Most mail today is delivered electronically via email. Traditional postal mail volume has fallen by nearly 20% since 2000, and the average household gets one-third fewer letters than a decade ago.
No private business in America could continually raise prices, lose billions of dollars and then hope to win back customers by promising poorer service.
Here’s a secret Washington doesn’t want to admit: That 14 cent per letter cost hike after inflation over the past 60 years imposes a $20 billion a year toll on the U.S. economy.
Most employees have no-layoff clauses, the starting salaries are about 25% to 30% higher than for comparably skilled private workers, and the fringe benefits are so expensive that the Government Accountability Office says $500 million a year could be saved merely by bringing health benefits into line with those of other federal workers.

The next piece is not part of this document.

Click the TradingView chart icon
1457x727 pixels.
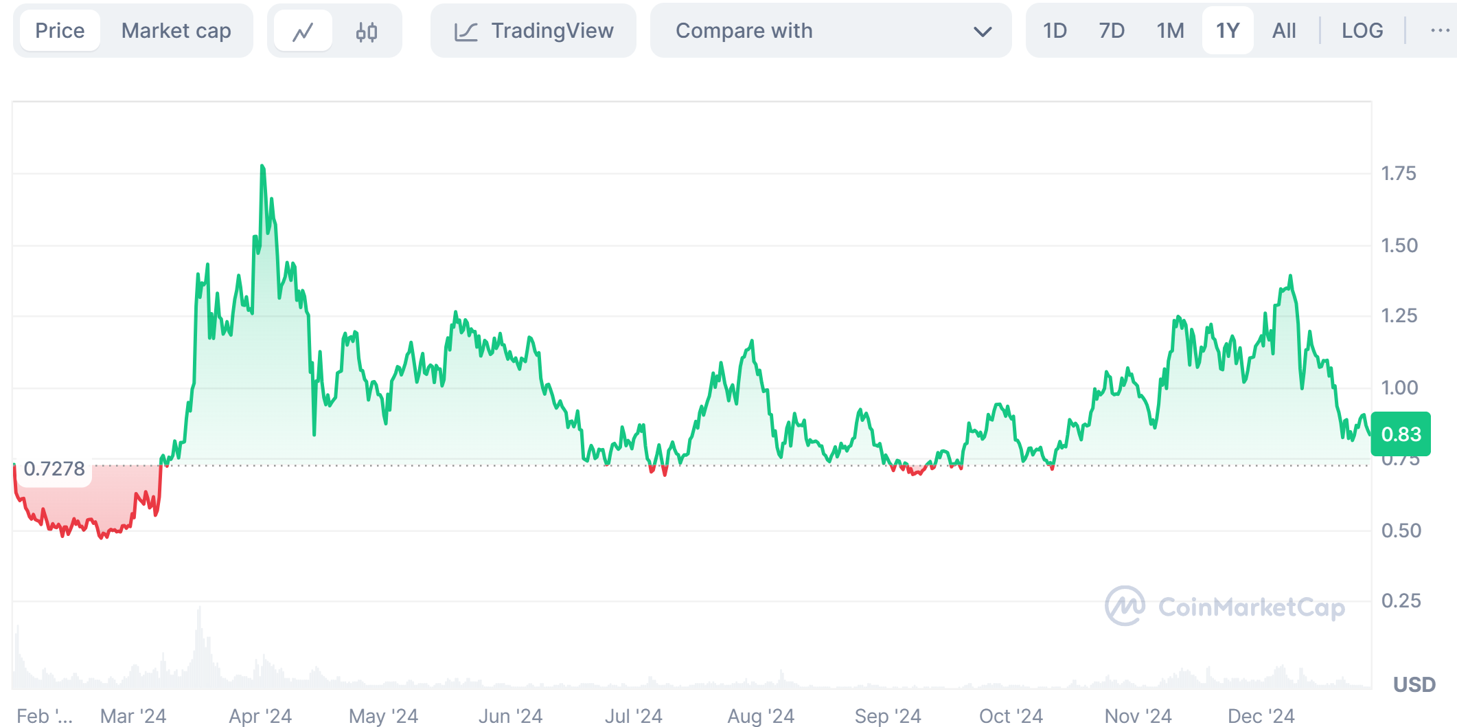click(x=466, y=32)
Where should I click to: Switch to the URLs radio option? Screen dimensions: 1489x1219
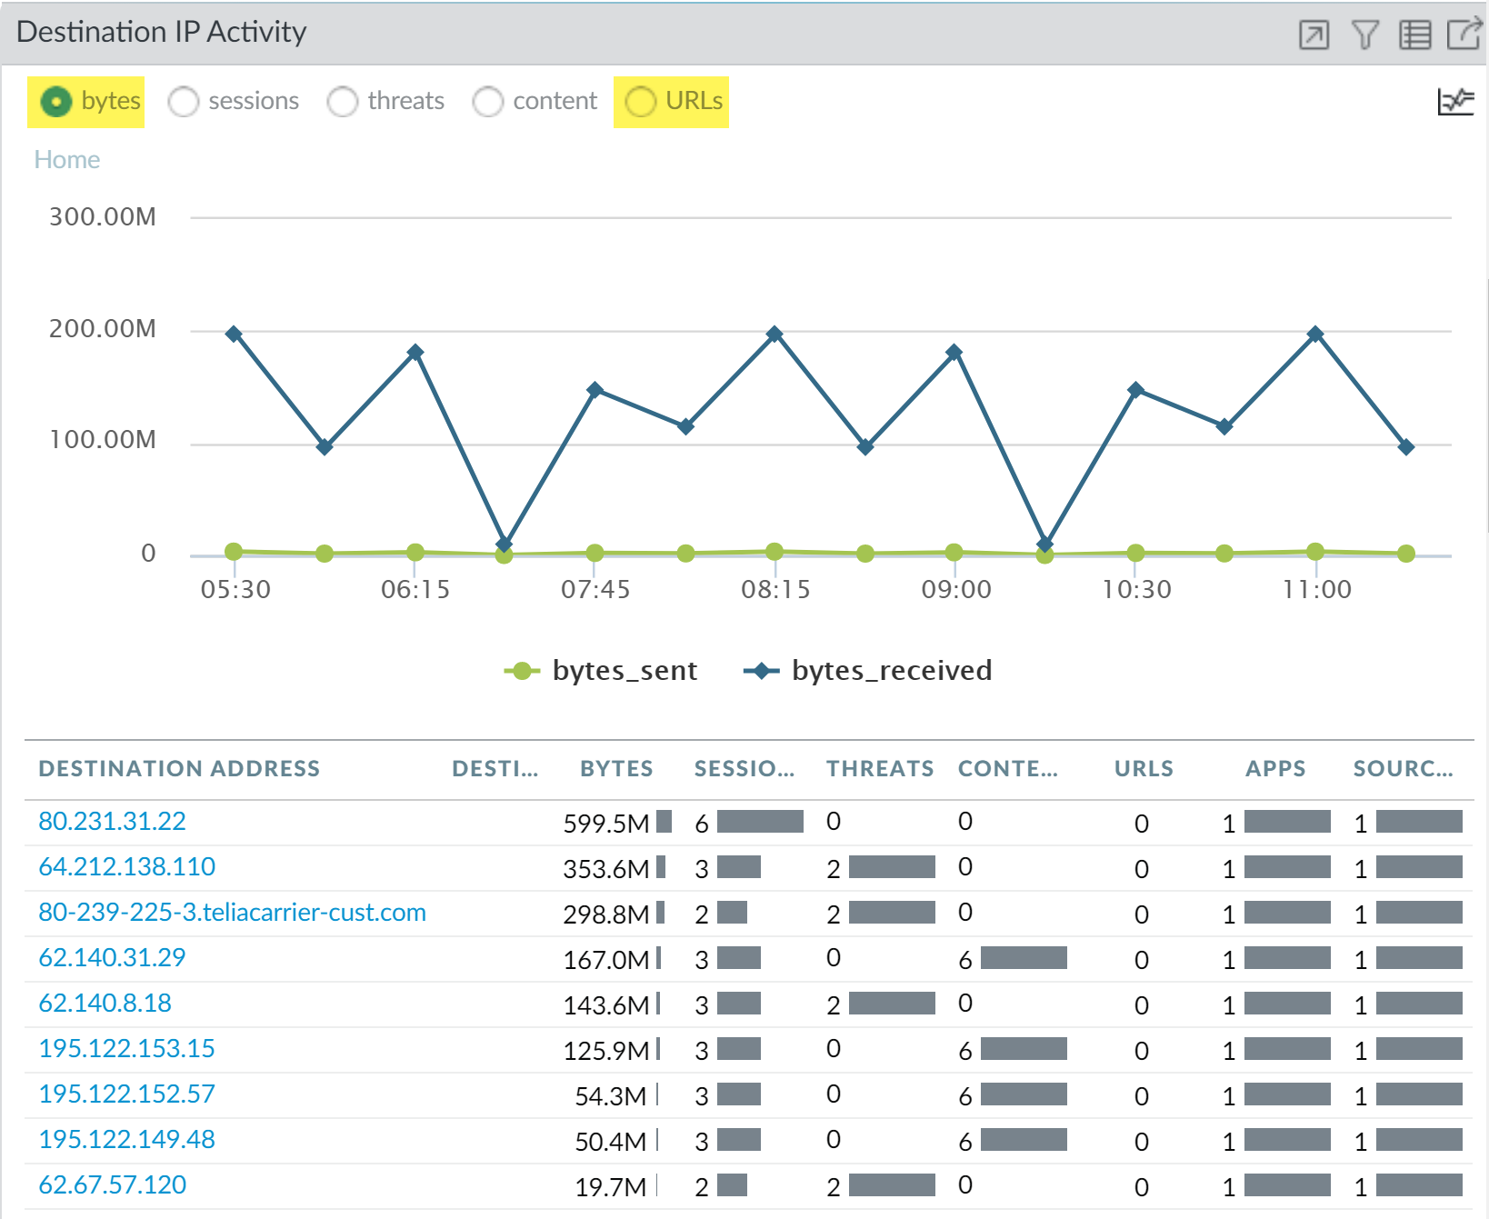(640, 102)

The most overdue reform is to strip away the Post Service’s monopoly on first-class mail and bulk mail. Competition is the key ingredient to innovation, low prices and good service. This was Mr. Obama’s insight at his recent health-care town hall when he noted that “UPS and FedEx are doing just fine, right? No, they are. It’s the Post Office that’s always having problems.”
The argument has been made for 200 years that the postal monopoly is necessary to “bind the nation together.” Once that was at least plausible. But today the Internet delivers to the most remote corners of Alaska and the Badlands at one-one-hundredth the cost of snail mail. The sooner Congress requires the Postal Service to shrink and adapt to this reality, the smaller will be the losses imposed on taxpayers.

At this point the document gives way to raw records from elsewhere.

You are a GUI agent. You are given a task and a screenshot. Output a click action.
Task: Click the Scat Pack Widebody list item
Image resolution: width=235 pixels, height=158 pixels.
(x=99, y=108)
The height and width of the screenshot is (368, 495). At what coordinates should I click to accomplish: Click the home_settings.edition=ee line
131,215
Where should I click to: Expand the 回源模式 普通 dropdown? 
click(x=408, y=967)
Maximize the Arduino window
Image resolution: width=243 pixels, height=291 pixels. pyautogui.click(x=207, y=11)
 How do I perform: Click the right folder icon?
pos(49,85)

To expect a government health care monopoly to be run efficiently defies common sense and the American public knows it. The attempt to quickly ramrod massive health care legislation into law before allowing public discussion is an outrage against democracy.
The haste to force health care legislation upon the American public implies that those pushing for “quick” legislation knew that in the light of day, the American public would reject it or demand further information on the cost/benefits of proposed changes. Elected representatives are supposed to represent the public view rather than arrogantly assume that they know what is best. The uncontrollable, unaccountable and free spending mob now running the country needs a course in basic democracy.